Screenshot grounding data
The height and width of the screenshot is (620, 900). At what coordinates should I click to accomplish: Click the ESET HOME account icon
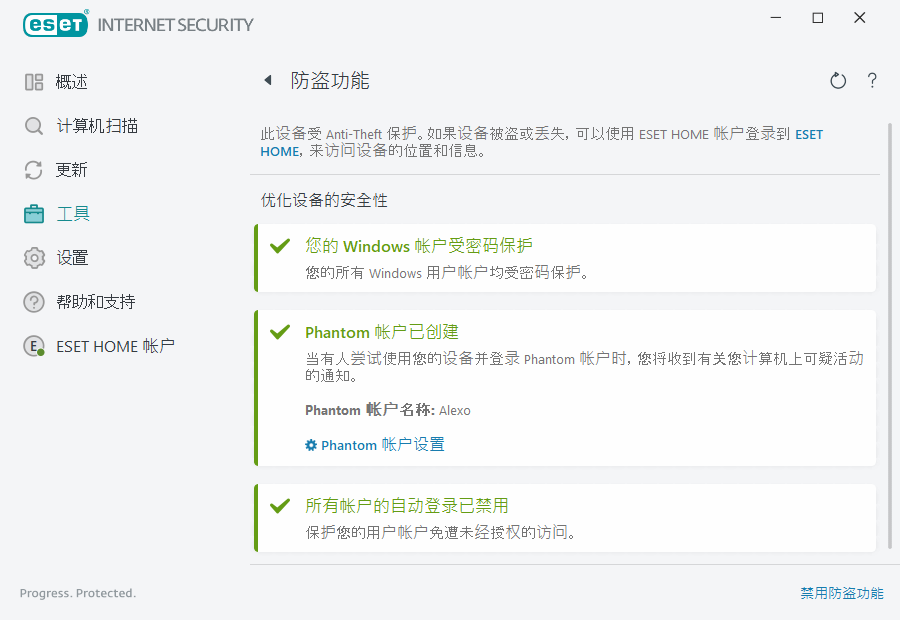(34, 346)
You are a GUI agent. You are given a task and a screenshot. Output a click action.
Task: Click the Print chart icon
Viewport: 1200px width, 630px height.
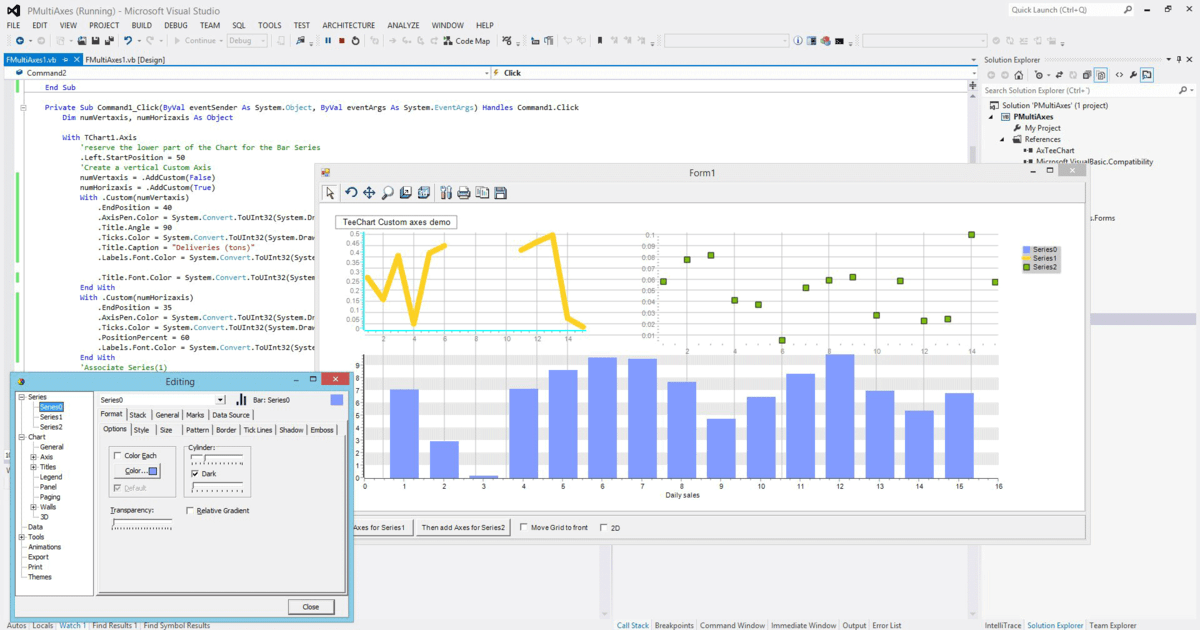point(462,192)
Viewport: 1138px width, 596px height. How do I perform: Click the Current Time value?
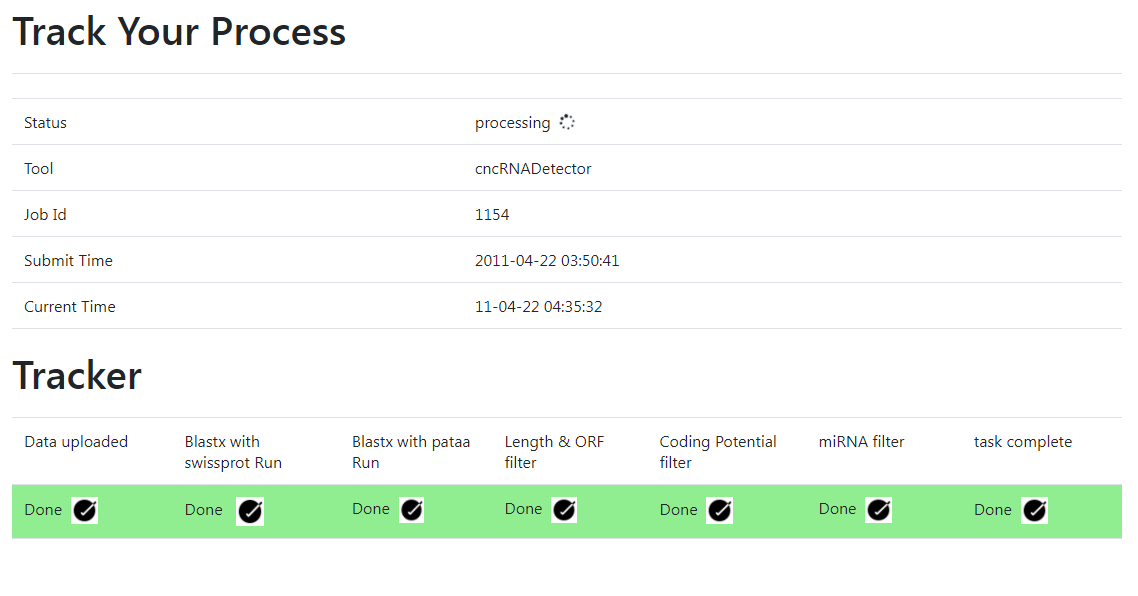coord(539,306)
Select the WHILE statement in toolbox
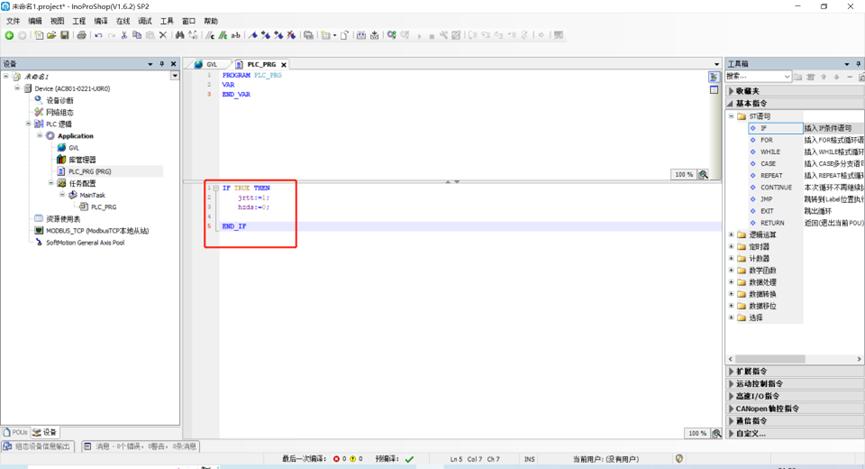This screenshot has height=469, width=865. coord(770,152)
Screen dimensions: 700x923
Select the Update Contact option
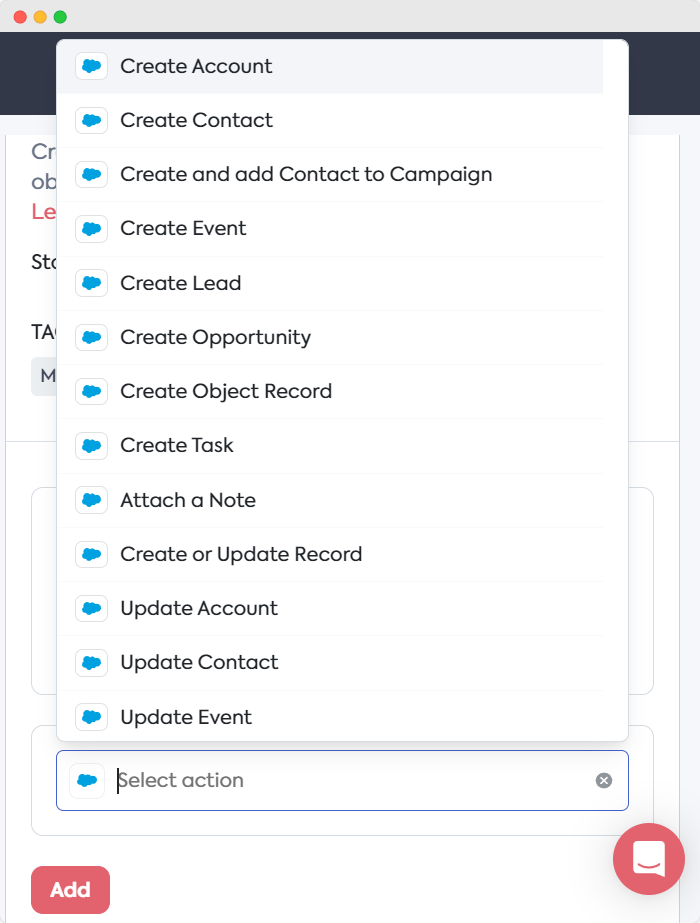click(198, 663)
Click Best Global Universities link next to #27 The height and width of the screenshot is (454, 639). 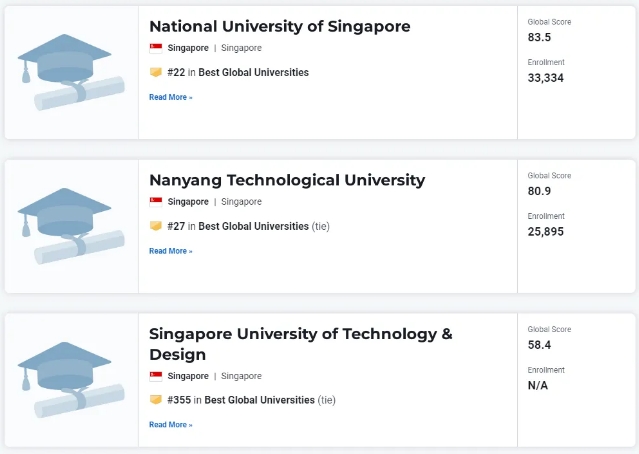[253, 226]
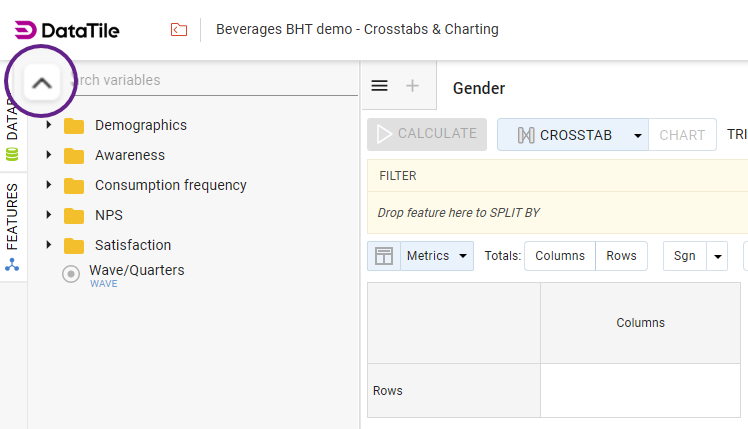Open the hamburger menu beside Gender tab
The height and width of the screenshot is (429, 748).
tap(380, 86)
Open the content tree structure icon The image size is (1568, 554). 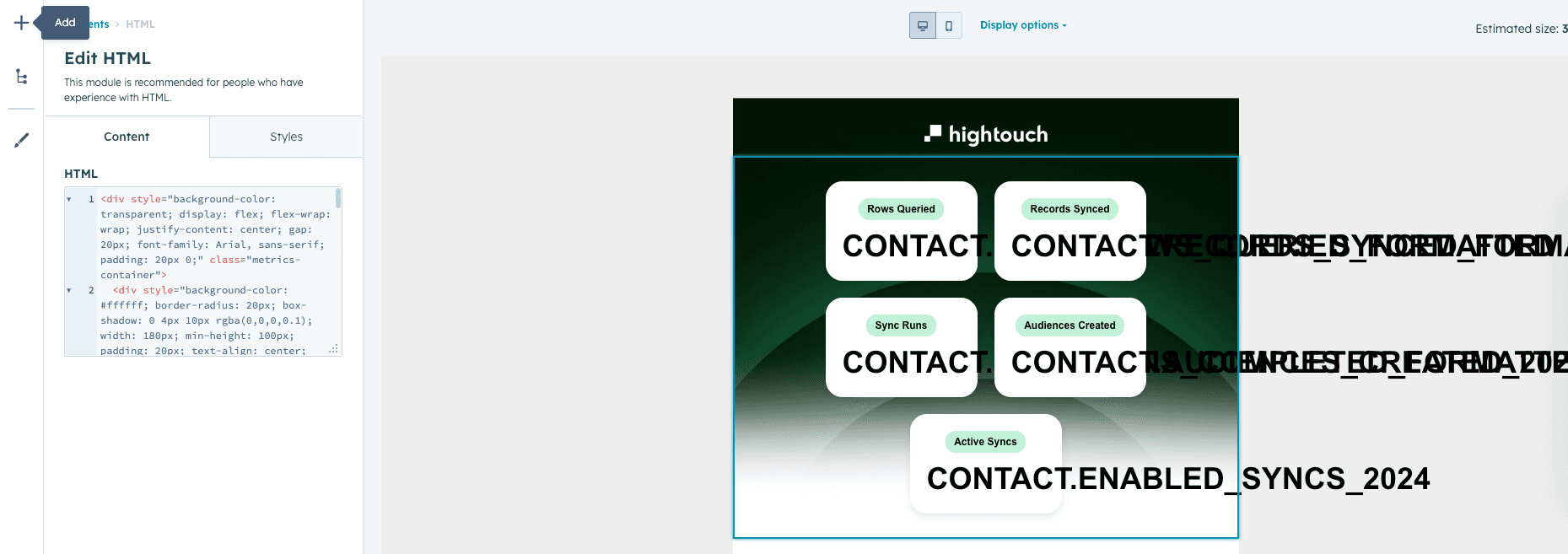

Exercise goal: Above are records; repeat only the lines from the line with "Viewport: 1200px width, 630px height." through the line with "Screen dimensions: 700x923", and leave pictures out.

Answer box:
Viewport: 1200px width, 630px height.
point(462,192)
Viewport: 1138px width, 596px height. How do I perform: Click the Current Time value?
coord(539,306)
Select the WHILE statement in toolbox
This screenshot has height=469, width=865. coord(770,152)
Screen dimensions: 700x923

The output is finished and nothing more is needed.